→ **Request**
Recast all of the following items as a numbered list, omitting any blank lines. Leave the pictures out of your answer.
---+---
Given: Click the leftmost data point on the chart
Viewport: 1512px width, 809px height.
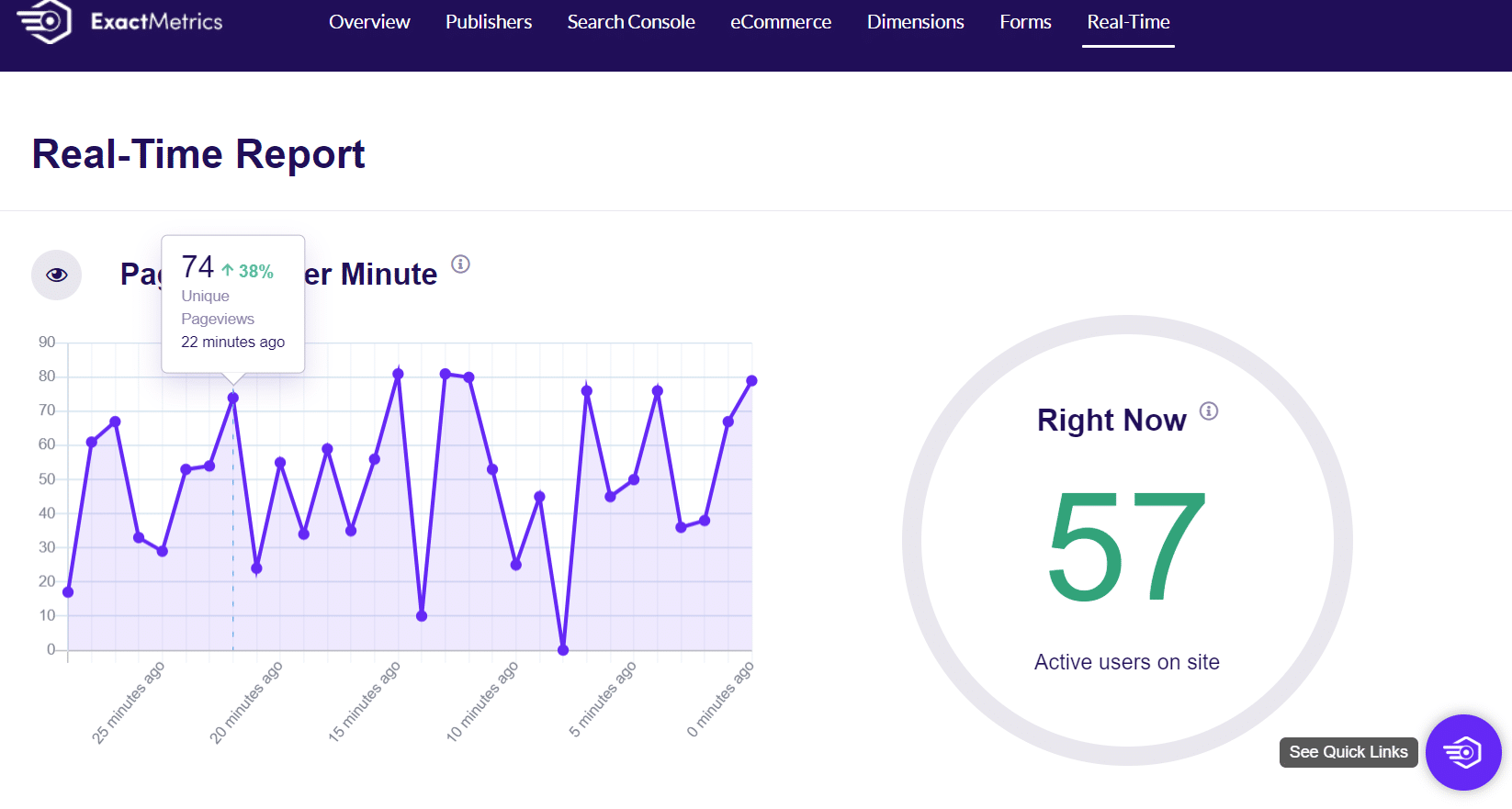Looking at the screenshot, I should (x=68, y=592).
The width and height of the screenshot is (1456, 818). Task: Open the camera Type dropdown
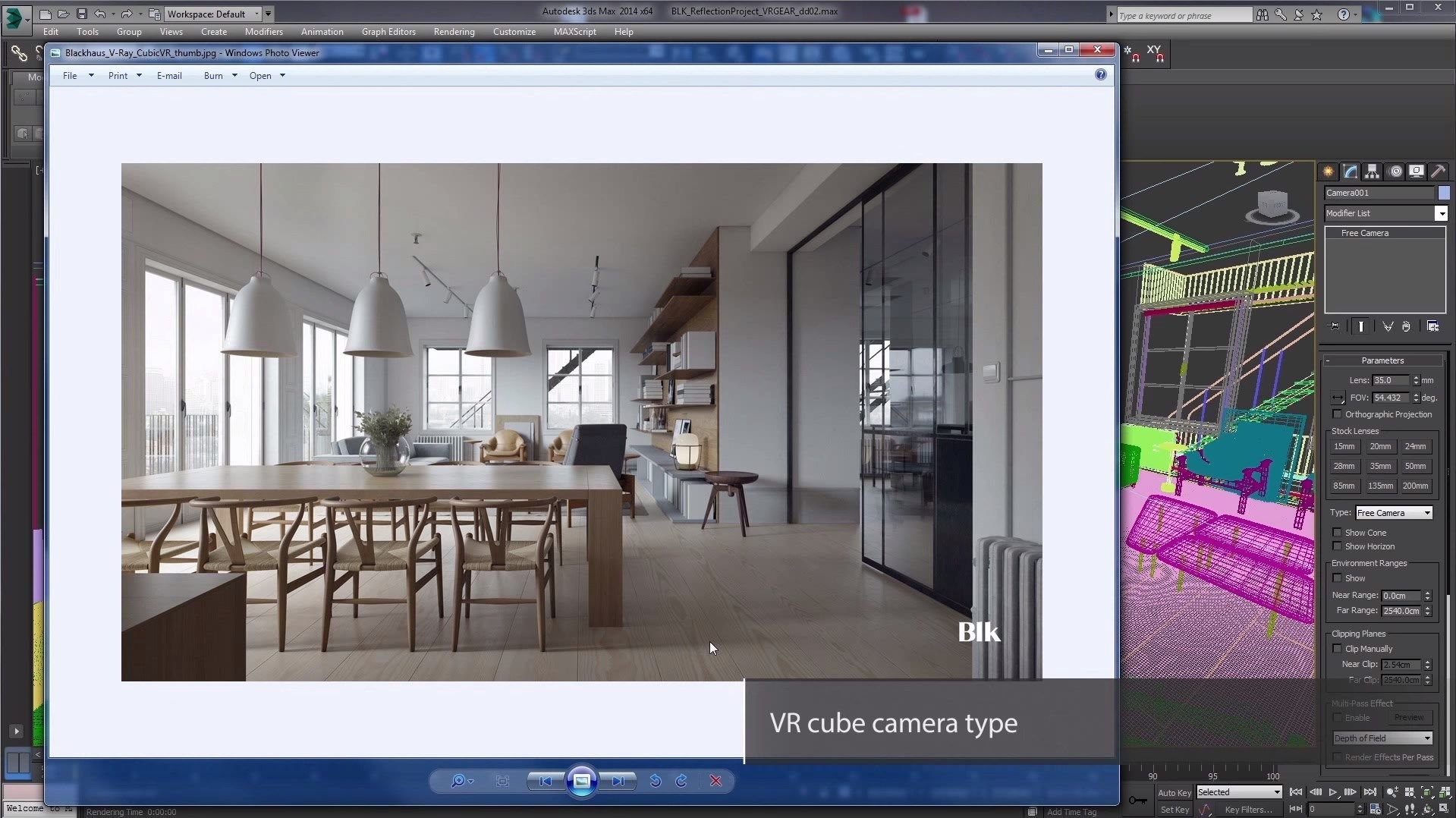tap(1394, 513)
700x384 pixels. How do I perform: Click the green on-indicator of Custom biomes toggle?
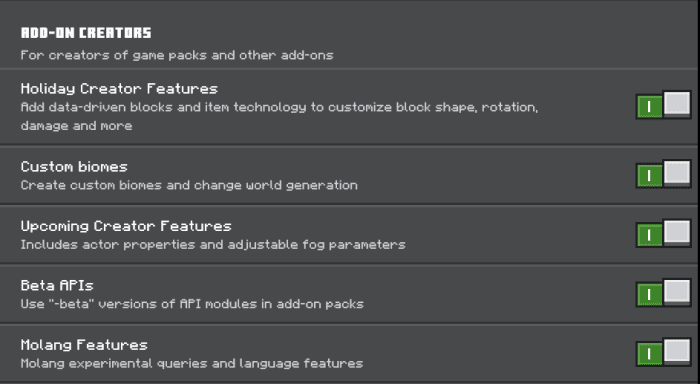(650, 176)
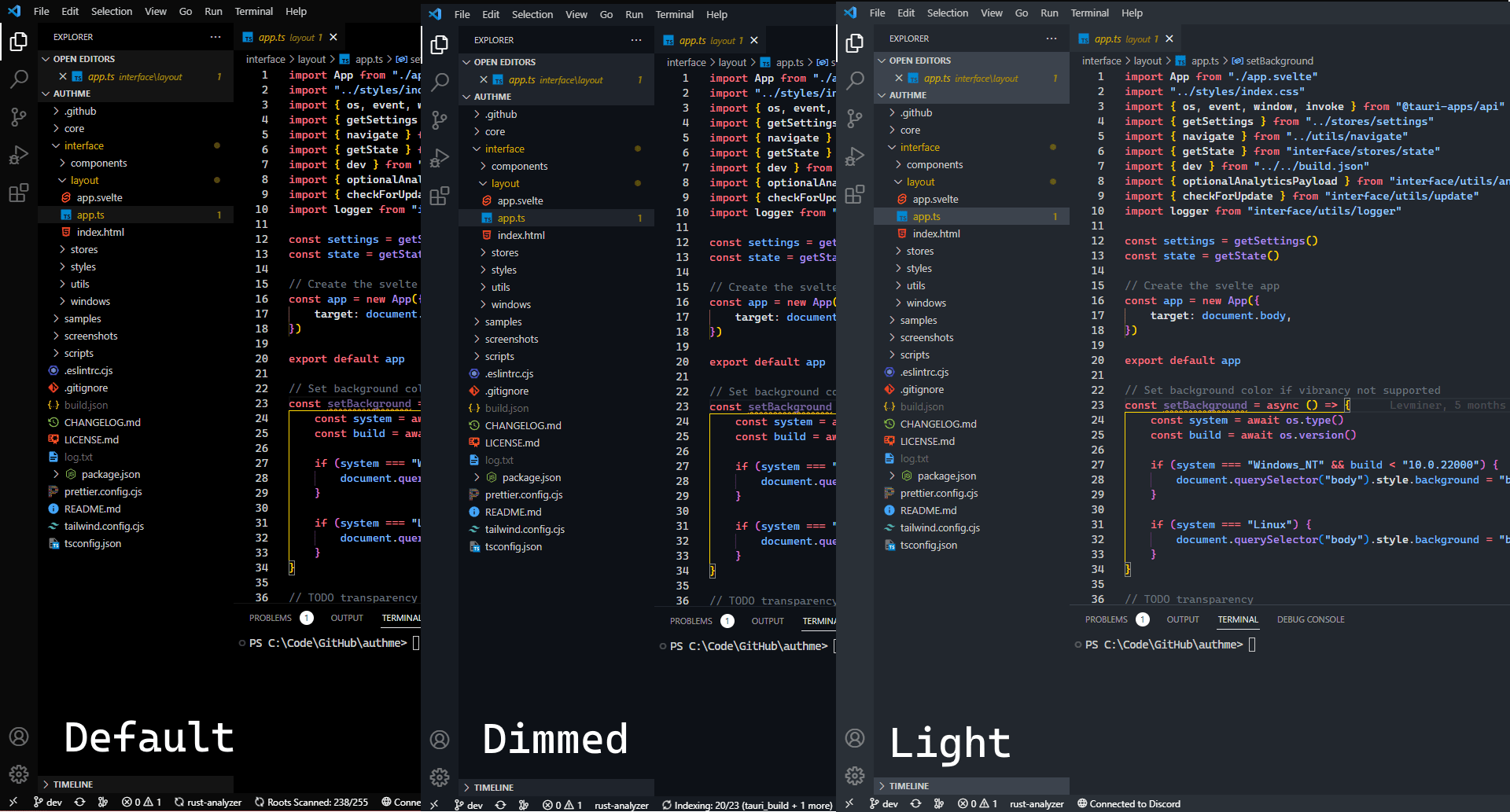Viewport: 1510px width, 812px height.
Task: Open Run and Debug in the Light theme
Action: tap(855, 156)
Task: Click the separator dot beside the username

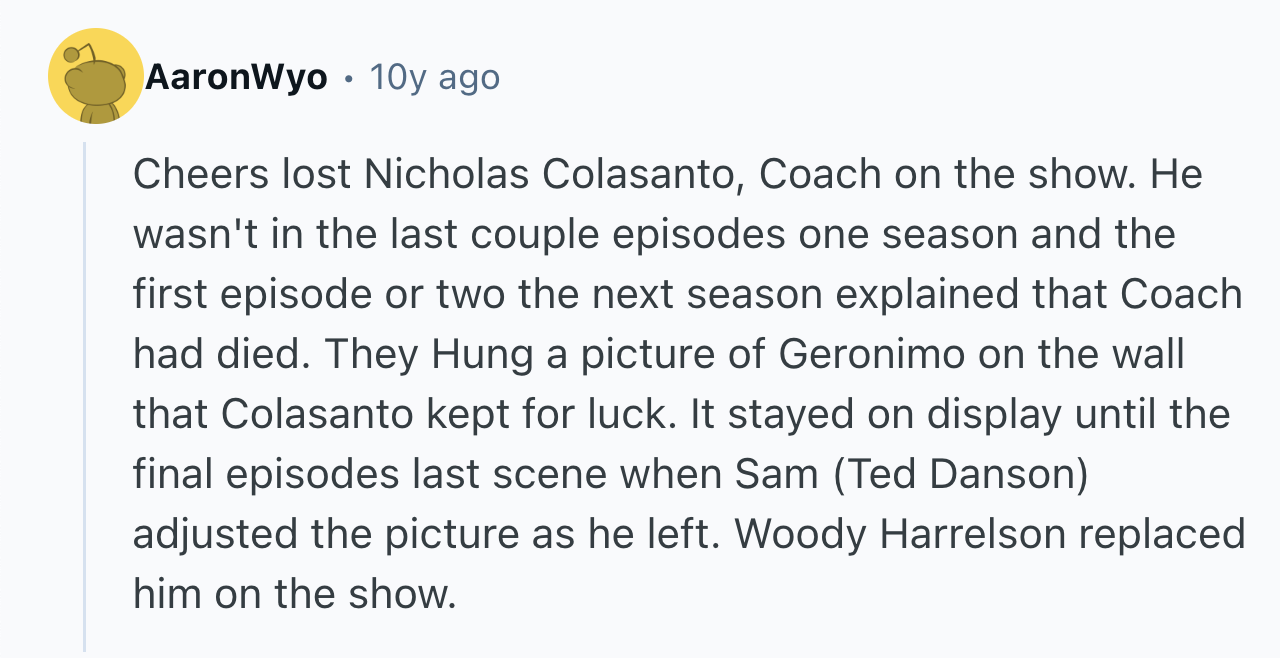Action: pyautogui.click(x=348, y=78)
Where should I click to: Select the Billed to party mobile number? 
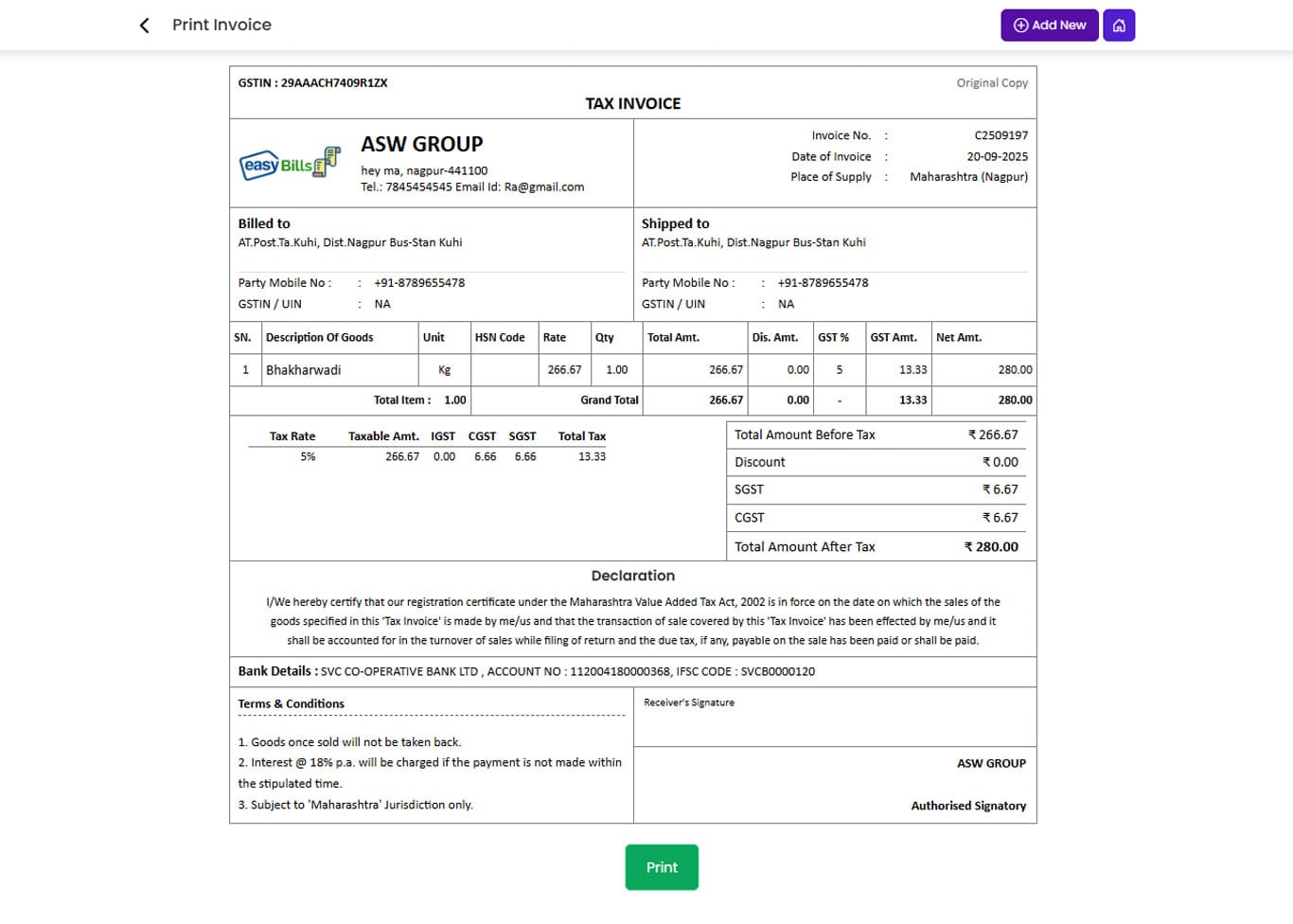pos(418,283)
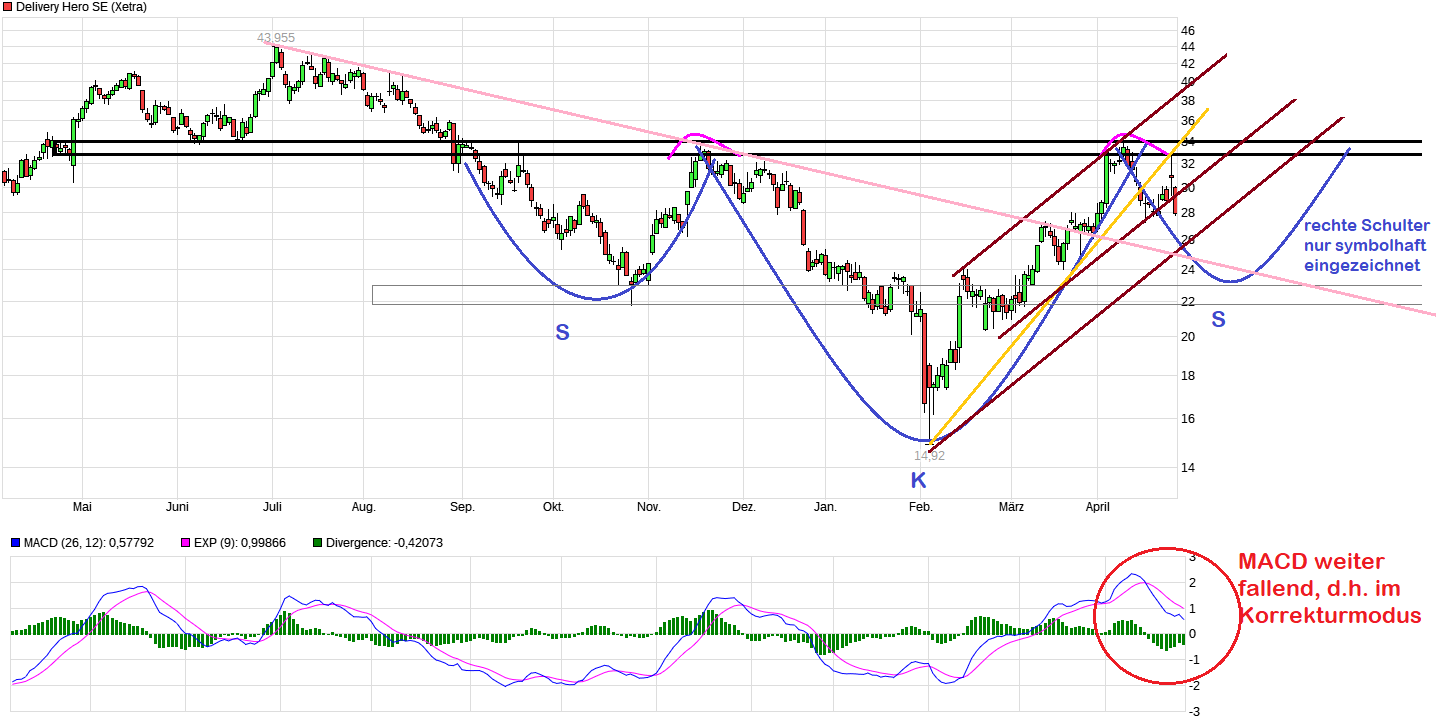Click the magenta EXP (9) legend square
1436x728 pixels.
point(185,543)
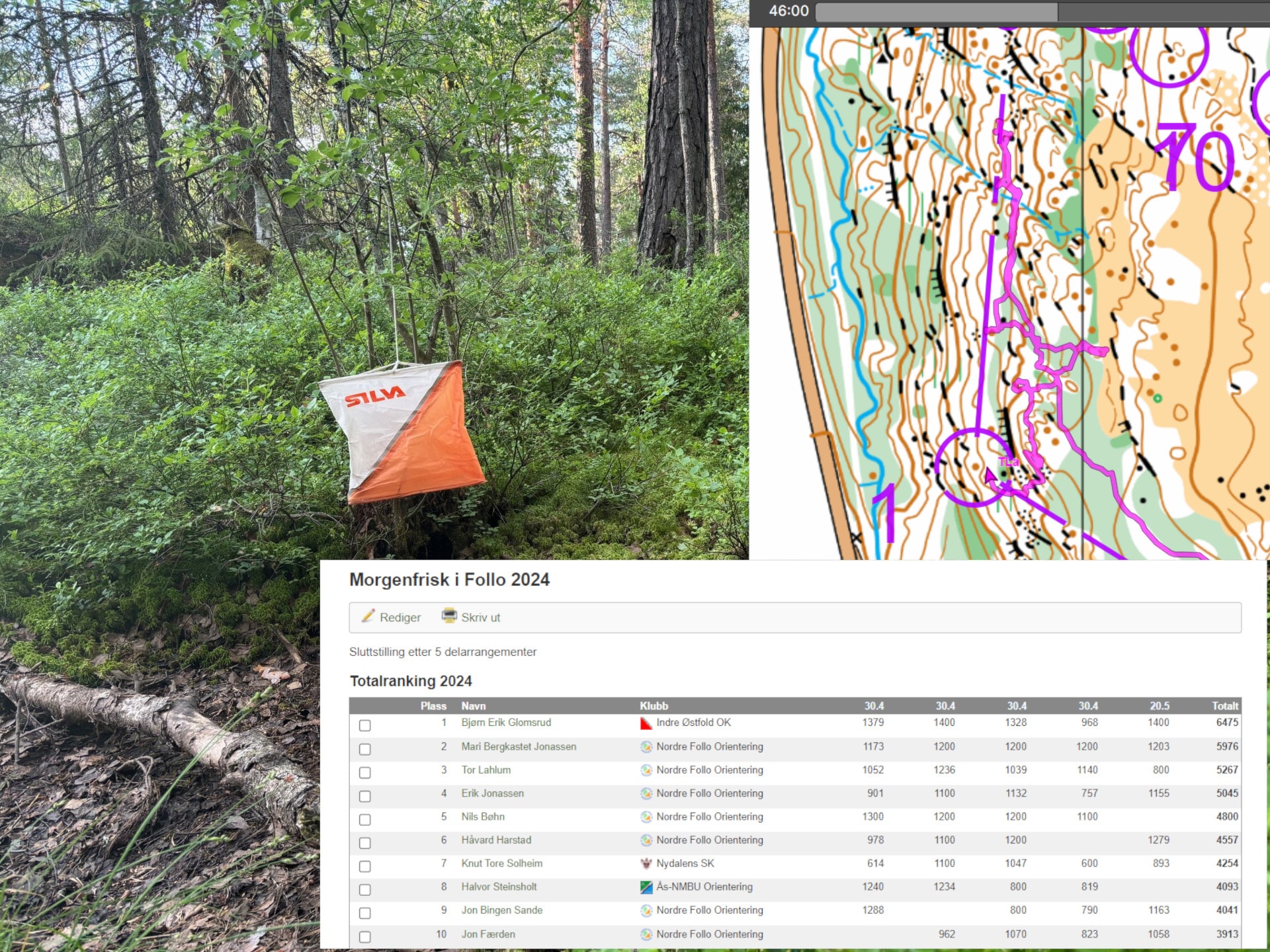
Task: Sort table by Klubb column header
Action: tap(654, 706)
---+---
→ **Finished task**
1. Given: Click the leftmost data point on the chart
2. Viewport: 1512px width, 809px height.
3. Looking at the screenshot, I should (x=68, y=592).
4. The width and height of the screenshot is (1456, 818). Task: Open the camera Type dropdown
5. tap(1394, 513)
6. 700x384 pixels. How do I perform: Click the green on-indicator of Custom biomes toggle?
7. (650, 176)
8. Viewport: 1510px width, 812px height.
9. Task: Open Run and Debug in the Light theme
10. Action: tap(855, 156)
11. Task: Click the separator dot beside the username
12. Action: pyautogui.click(x=348, y=78)
13. Where should I click to: Select the Billed to party mobile number? 
14. pos(418,283)
15. Click the magenta EXP (9) legend square
16. 1436x728 pixels.
17. point(185,543)
18. Task: Sort table by Klubb column header
19. Action: tap(654, 706)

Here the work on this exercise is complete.